Transcribe, word for word and without additions, each line below from the one containing "Task: Enable the Show Fog checkbox" through the one containing "Screen dimensions: 784x1540", both ends included.

:: DATA ::

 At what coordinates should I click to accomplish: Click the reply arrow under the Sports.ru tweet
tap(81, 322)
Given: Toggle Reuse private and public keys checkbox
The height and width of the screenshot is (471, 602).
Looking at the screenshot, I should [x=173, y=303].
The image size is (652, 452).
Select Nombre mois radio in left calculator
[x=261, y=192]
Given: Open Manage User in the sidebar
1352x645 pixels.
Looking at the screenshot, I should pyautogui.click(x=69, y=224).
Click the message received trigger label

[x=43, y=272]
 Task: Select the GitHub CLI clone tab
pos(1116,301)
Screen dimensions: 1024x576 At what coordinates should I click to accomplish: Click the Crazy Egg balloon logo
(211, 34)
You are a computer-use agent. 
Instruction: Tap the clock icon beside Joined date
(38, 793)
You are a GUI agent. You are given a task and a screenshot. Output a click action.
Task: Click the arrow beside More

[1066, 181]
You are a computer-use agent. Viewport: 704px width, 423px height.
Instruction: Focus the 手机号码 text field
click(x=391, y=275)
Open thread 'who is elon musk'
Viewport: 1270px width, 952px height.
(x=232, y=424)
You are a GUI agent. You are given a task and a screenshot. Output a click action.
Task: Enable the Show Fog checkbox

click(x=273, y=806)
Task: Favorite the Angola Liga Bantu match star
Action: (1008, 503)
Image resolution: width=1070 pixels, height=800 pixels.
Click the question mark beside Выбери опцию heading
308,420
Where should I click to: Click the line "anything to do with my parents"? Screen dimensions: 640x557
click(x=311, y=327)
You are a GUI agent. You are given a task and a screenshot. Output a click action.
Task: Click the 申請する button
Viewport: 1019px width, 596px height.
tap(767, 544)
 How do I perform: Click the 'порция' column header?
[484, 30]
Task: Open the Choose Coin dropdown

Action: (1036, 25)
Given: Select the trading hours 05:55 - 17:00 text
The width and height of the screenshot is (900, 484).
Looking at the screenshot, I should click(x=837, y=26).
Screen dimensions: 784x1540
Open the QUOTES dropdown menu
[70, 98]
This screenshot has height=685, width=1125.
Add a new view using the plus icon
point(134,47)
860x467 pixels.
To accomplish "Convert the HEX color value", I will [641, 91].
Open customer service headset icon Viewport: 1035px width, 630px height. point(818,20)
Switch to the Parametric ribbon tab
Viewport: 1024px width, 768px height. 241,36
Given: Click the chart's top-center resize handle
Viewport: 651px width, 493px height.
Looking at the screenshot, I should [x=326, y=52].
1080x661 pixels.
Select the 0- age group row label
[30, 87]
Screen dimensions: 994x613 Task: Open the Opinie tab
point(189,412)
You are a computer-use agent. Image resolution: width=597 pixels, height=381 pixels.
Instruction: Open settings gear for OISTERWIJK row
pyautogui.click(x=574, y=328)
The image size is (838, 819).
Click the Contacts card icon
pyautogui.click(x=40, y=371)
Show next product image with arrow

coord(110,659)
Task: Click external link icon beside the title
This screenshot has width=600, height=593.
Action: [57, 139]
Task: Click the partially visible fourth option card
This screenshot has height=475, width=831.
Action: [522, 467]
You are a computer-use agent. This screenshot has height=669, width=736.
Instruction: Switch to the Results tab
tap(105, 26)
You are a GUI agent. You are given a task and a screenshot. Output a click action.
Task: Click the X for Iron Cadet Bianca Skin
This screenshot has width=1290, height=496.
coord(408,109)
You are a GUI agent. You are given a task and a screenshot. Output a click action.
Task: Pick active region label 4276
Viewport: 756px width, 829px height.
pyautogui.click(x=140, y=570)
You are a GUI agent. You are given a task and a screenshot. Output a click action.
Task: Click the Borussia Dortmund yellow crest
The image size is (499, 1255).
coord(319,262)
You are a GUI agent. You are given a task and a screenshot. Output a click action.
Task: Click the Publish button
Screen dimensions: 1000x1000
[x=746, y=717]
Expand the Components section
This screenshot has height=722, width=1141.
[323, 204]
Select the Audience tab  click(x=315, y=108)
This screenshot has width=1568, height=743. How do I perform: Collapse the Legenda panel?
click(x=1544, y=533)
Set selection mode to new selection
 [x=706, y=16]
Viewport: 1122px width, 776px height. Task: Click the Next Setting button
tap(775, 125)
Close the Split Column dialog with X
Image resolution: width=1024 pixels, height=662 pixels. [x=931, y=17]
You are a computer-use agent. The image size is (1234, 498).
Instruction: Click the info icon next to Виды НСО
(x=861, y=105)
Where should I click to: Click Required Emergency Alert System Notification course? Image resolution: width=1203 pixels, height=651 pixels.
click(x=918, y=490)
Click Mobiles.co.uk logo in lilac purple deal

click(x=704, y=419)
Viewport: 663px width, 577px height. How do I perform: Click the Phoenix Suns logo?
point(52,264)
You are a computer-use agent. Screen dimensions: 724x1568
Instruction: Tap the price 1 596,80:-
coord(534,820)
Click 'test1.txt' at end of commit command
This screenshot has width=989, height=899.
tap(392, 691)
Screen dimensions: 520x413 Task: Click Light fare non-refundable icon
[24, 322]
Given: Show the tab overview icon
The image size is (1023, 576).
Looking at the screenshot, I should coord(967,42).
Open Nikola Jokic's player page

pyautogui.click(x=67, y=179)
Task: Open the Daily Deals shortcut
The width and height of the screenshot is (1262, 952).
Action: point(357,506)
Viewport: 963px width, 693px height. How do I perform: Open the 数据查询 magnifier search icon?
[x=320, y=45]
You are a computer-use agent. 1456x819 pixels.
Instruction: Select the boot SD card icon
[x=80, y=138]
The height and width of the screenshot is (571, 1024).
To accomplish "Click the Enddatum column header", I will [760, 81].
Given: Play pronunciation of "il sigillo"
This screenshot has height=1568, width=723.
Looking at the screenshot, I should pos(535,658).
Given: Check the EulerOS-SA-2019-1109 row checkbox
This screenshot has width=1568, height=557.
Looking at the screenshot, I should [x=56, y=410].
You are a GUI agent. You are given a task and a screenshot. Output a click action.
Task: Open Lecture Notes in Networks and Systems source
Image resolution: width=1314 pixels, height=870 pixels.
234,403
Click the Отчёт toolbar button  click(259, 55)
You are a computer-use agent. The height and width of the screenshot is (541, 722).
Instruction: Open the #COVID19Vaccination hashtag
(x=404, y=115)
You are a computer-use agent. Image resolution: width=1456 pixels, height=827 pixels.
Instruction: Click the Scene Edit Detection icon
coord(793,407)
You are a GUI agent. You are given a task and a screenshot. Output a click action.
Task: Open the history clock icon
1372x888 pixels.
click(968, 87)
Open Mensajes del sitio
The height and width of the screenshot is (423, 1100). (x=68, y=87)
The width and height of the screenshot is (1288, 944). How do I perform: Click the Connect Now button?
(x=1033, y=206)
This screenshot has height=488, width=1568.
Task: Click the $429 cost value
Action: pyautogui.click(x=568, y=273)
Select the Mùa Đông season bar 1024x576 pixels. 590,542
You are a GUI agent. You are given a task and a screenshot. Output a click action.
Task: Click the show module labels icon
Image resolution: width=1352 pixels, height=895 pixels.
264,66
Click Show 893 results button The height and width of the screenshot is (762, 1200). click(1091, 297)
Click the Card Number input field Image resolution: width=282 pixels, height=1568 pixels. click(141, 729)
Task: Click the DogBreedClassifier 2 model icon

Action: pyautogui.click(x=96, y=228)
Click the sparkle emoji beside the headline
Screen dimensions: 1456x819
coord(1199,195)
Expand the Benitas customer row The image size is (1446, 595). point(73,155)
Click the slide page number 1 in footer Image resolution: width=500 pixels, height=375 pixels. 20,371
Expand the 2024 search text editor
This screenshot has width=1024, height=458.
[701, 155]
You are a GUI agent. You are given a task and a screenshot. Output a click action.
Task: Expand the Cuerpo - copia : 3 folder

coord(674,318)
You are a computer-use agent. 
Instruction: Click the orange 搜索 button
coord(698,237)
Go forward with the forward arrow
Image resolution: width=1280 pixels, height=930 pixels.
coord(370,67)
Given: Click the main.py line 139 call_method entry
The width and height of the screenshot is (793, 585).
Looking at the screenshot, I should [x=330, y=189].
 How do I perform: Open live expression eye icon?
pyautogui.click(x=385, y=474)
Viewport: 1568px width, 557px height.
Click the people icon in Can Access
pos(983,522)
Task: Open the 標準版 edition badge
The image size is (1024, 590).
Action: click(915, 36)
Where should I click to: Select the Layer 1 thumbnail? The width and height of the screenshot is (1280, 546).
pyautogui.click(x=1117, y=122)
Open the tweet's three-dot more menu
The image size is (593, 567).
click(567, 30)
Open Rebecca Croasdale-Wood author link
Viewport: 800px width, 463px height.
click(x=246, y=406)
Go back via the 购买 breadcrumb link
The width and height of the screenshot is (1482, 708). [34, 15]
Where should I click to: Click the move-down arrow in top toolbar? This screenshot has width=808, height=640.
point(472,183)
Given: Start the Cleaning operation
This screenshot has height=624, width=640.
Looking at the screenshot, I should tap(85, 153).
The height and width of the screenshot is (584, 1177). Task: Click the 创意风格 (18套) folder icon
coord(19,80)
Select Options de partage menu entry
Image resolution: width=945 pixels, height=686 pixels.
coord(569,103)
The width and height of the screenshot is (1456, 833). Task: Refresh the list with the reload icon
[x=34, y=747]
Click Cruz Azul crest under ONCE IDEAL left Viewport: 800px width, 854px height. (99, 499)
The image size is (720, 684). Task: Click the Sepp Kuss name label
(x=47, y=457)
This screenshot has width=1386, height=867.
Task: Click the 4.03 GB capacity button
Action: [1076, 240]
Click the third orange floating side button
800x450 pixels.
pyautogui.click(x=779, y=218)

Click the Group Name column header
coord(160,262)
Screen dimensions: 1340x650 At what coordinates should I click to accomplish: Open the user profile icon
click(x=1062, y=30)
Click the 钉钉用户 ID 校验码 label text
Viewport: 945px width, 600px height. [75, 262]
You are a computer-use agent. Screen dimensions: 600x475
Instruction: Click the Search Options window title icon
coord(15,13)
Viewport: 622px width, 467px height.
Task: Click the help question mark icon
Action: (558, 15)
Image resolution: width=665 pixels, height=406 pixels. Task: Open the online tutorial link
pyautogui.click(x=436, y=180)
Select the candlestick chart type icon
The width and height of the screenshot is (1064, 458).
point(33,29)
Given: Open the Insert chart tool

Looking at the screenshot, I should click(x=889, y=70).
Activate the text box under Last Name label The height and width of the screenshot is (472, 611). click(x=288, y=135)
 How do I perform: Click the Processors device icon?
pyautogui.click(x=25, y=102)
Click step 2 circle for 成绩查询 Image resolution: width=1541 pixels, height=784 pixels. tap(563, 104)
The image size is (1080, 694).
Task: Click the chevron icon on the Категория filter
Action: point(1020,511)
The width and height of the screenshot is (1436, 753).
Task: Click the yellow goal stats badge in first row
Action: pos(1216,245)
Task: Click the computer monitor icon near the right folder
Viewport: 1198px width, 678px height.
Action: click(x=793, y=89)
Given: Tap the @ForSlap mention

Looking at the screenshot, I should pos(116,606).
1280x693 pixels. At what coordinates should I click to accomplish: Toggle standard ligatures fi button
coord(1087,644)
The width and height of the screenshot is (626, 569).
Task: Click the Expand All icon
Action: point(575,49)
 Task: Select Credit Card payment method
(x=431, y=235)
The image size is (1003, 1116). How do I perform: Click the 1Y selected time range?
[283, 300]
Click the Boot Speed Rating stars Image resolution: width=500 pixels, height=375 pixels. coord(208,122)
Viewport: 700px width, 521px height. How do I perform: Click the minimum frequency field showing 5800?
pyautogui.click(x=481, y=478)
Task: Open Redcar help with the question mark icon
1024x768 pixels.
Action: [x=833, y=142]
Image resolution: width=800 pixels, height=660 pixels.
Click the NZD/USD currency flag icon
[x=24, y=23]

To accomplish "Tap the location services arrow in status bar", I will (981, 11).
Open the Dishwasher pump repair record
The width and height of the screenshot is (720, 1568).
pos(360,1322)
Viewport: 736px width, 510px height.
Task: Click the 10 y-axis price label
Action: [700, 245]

:::

### [SOLUTION FOR THIS PROBLEM]
Task: Enable the Show Fog checkbox

click(x=273, y=806)
Task: Favorite the Angola Liga Bantu match star
Action: (1008, 503)
Image resolution: width=1070 pixels, height=800 pixels.
Click the question mark beside Выбери опцию heading
308,420
Where should I click to: Click the line "anything to do with my parents"? Screen dimensions: 640x557
click(x=311, y=327)
You are a GUI agent. You are given a task and a screenshot. Output a click action.
Task: Click the 申請する button
Viewport: 1019px width, 596px height.
tap(767, 544)
 How do I perform: Click the 'порция' column header?
[484, 30]
Task: Open the Choose Coin dropdown

Action: (1036, 25)
Given: Select the trading hours 05:55 - 17:00 text
The width and height of the screenshot is (900, 484).
Looking at the screenshot, I should click(x=837, y=26).
Screen dimensions: 784x1540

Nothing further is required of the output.